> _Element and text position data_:

########################################

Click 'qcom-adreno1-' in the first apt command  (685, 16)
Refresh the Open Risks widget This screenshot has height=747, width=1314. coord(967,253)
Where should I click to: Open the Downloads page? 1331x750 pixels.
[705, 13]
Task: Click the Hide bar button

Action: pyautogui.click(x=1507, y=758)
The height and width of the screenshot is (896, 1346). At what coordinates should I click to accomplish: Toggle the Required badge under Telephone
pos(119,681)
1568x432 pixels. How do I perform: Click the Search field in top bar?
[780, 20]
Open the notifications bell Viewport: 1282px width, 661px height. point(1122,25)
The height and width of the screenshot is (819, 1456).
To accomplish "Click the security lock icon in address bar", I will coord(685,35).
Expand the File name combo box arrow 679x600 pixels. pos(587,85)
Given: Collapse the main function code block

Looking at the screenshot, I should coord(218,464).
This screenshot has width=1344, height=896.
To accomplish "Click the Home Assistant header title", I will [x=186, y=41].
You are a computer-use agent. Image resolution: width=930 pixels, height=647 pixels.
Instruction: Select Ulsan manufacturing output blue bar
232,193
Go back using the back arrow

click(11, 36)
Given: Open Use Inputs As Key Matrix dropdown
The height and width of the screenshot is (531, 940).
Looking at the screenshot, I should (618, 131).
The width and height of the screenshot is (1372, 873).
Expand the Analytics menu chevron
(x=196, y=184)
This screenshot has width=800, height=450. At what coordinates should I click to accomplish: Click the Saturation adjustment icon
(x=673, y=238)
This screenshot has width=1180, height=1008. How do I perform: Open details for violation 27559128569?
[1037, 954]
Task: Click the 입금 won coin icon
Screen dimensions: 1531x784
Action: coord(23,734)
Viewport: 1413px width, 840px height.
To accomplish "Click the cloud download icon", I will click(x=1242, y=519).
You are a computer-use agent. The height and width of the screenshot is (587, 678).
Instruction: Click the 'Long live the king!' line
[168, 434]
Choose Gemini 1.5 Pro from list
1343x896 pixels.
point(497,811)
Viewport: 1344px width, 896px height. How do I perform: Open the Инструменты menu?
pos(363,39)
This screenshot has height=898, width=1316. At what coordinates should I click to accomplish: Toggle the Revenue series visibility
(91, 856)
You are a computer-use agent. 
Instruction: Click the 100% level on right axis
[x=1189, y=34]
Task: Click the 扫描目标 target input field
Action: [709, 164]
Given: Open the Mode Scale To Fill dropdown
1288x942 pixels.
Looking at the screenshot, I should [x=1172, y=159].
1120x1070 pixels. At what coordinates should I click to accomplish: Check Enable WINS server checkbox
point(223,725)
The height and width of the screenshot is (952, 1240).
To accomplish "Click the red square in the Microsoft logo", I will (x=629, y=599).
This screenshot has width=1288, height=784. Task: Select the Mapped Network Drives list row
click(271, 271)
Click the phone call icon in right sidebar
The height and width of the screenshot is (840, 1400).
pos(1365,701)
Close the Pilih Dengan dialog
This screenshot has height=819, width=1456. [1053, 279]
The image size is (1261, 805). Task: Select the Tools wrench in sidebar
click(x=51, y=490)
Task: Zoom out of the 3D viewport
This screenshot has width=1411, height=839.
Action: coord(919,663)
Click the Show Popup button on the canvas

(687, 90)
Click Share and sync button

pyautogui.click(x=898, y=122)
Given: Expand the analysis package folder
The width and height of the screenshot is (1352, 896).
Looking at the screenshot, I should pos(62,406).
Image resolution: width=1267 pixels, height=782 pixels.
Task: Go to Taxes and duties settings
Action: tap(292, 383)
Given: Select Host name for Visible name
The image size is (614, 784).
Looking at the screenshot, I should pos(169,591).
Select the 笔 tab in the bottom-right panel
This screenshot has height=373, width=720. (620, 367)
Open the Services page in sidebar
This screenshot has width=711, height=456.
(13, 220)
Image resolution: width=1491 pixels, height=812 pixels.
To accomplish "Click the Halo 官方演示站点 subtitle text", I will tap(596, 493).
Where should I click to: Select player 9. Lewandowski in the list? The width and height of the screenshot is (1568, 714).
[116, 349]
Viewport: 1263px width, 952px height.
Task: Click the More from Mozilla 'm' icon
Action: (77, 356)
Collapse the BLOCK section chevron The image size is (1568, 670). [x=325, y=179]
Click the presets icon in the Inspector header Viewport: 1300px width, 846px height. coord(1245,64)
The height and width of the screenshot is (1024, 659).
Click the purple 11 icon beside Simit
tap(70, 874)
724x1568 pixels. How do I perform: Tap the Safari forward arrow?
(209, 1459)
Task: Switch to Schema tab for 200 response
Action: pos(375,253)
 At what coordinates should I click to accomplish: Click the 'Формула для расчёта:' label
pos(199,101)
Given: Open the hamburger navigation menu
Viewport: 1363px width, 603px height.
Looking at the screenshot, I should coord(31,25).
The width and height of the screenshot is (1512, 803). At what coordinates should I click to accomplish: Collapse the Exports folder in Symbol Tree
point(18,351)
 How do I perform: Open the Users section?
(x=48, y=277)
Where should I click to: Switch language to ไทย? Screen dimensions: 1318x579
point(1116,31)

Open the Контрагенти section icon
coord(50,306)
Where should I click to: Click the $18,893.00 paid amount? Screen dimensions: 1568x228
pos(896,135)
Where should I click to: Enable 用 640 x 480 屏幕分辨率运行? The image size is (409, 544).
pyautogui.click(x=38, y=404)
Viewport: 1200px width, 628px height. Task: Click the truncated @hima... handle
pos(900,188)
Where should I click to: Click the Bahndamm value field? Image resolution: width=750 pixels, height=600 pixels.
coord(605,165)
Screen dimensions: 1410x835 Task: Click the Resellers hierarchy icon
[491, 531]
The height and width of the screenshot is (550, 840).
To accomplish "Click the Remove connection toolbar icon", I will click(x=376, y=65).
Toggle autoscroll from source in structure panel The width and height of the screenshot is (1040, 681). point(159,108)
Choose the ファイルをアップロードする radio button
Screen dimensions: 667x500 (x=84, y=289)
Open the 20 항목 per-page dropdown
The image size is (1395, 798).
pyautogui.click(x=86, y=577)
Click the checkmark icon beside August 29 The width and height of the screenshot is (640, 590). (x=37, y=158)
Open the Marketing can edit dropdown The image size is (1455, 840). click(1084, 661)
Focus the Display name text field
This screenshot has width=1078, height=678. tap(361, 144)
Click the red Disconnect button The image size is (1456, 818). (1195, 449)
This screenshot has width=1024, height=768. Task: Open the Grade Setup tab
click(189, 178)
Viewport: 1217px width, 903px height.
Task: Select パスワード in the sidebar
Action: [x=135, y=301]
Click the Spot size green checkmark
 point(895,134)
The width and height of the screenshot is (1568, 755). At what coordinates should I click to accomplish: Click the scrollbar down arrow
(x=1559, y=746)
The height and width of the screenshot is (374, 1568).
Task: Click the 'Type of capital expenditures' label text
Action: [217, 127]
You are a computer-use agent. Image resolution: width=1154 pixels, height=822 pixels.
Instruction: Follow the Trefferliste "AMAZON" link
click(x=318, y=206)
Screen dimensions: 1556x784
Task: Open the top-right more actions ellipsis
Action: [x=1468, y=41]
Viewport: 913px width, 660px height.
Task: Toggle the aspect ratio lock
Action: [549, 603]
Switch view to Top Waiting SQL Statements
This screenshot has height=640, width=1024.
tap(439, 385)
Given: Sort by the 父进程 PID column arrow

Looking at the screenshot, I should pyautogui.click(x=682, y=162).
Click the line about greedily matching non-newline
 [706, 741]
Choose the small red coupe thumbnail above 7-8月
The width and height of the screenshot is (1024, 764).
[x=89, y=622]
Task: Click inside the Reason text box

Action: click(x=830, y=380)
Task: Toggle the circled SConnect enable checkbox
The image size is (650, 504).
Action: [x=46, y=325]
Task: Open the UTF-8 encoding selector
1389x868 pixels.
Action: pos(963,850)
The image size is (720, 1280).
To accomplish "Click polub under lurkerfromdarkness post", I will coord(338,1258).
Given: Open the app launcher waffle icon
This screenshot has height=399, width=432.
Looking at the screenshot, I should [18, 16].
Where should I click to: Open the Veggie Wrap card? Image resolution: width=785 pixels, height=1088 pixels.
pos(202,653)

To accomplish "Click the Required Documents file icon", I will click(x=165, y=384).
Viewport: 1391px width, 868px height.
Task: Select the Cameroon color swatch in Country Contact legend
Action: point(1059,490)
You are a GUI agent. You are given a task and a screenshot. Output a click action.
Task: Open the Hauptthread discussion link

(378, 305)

########################################

> _YOUR TASK_: Can you reproduce the stretch from the line containing "You are a GUI" through the end of the rows, both ends included?

> _FULL RESPONSE_:
You are a GUI agent. You are given a task and a screenshot. Output a click action.
Task: Open the Hauptthread discussion link

(378, 305)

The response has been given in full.